TASK DETAILS » Exactly as they appear, output all of the entries.

SOURCE RECORDS »

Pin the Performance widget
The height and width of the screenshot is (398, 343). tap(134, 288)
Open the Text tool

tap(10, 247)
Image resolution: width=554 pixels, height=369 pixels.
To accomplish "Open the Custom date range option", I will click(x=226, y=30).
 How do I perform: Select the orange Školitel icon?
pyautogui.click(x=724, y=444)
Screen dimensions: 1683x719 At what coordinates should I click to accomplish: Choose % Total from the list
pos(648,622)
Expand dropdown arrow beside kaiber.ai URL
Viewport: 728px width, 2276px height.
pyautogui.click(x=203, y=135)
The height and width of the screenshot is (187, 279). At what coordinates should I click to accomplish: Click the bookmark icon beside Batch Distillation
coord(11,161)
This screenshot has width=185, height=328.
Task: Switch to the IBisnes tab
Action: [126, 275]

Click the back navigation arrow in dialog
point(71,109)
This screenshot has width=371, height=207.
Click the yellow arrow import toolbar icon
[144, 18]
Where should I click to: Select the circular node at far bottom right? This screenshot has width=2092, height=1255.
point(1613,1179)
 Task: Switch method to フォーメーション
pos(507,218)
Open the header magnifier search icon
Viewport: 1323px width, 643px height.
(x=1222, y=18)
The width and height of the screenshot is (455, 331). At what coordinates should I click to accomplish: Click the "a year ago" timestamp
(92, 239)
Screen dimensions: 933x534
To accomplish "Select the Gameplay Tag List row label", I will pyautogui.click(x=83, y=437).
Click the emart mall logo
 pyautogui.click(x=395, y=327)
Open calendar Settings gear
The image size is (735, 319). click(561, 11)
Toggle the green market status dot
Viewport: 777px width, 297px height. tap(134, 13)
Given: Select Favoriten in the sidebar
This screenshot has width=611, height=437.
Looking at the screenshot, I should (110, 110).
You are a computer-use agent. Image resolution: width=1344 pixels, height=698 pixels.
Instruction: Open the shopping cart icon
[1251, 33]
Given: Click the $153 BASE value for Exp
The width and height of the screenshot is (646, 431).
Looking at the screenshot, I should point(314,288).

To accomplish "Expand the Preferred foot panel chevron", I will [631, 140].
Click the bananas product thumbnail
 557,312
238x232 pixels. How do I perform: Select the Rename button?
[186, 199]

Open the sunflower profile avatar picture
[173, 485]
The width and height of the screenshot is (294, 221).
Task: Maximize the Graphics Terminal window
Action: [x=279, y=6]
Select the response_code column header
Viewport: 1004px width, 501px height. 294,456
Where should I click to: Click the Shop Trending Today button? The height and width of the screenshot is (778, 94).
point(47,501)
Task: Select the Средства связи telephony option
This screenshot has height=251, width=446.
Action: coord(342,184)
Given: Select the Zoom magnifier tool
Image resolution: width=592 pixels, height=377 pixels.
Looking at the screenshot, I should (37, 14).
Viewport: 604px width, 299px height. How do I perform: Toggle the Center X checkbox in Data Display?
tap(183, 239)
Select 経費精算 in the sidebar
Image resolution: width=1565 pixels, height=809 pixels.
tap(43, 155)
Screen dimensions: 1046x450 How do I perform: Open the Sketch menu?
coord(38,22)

TASK OUTPUT »
Pin the Performance widget
The height and width of the screenshot is (398, 343). tap(134, 288)
Open the Text tool

tap(10, 247)
Image resolution: width=554 pixels, height=369 pixels.
To accomplish "Open the Custom date range option", I will click(x=226, y=30).
 How do I perform: Select the orange Školitel icon?
pyautogui.click(x=724, y=444)
Screen dimensions: 1683x719 At what coordinates should I click to accomplish: Choose % Total from the list
pos(648,622)
Expand dropdown arrow beside kaiber.ai URL
Viewport: 728px width, 2276px height.
pyautogui.click(x=203, y=135)
The height and width of the screenshot is (187, 279). At what coordinates should I click to accomplish: Click the bookmark icon beside Batch Distillation
coord(11,161)
This screenshot has width=185, height=328.
Task: Switch to the IBisnes tab
Action: [126, 275]

Click the back navigation arrow in dialog
point(71,109)
This screenshot has width=371, height=207.
Click the yellow arrow import toolbar icon
[144, 18]
Where should I click to: Select the circular node at far bottom right? This screenshot has width=2092, height=1255.
point(1613,1179)
 Task: Switch method to フォーメーション
pos(507,218)
Open the header magnifier search icon
Viewport: 1323px width, 643px height.
(x=1222, y=18)
The width and height of the screenshot is (455, 331). At what coordinates should I click to accomplish: Click the "a year ago" timestamp
(92, 239)
Screen dimensions: 933x534
To accomplish "Select the Gameplay Tag List row label", I will pyautogui.click(x=83, y=437).
Click the emart mall logo
 pyautogui.click(x=395, y=327)
Open calendar Settings gear
The image size is (735, 319). click(561, 11)
Toggle the green market status dot
Viewport: 777px width, 297px height. tap(134, 13)
Given: Select Favoriten in the sidebar
This screenshot has width=611, height=437.
Looking at the screenshot, I should (110, 110).
You are a computer-use agent. Image resolution: width=1344 pixels, height=698 pixels.
Instruction: Open the shopping cart icon
[1251, 33]
Given: Click the $153 BASE value for Exp
The width and height of the screenshot is (646, 431).
Looking at the screenshot, I should point(314,288).

To accomplish "Expand the Preferred foot panel chevron", I will [631, 140].
Click the bananas product thumbnail
 557,312
238x232 pixels. How do I perform: Select the Rename button?
[186, 199]

Open the sunflower profile avatar picture
[173, 485]
The width and height of the screenshot is (294, 221).
Task: Maximize the Graphics Terminal window
Action: [x=279, y=6]
Select the response_code column header
Viewport: 1004px width, 501px height. 294,456
Where should I click to: Click the Shop Trending Today button? The height and width of the screenshot is (778, 94).
point(47,501)
Task: Select the Средства связи telephony option
This screenshot has height=251, width=446.
Action: coord(342,184)
Given: Select the Zoom magnifier tool
Image resolution: width=592 pixels, height=377 pixels.
Looking at the screenshot, I should (37, 14).
Viewport: 604px width, 299px height. How do I perform: Toggle the Center X checkbox in Data Display?
tap(183, 239)
Select 経費精算 in the sidebar
Image resolution: width=1565 pixels, height=809 pixels.
tap(43, 155)
Screen dimensions: 1046x450 How do I perform: Open the Sketch menu?
coord(38,22)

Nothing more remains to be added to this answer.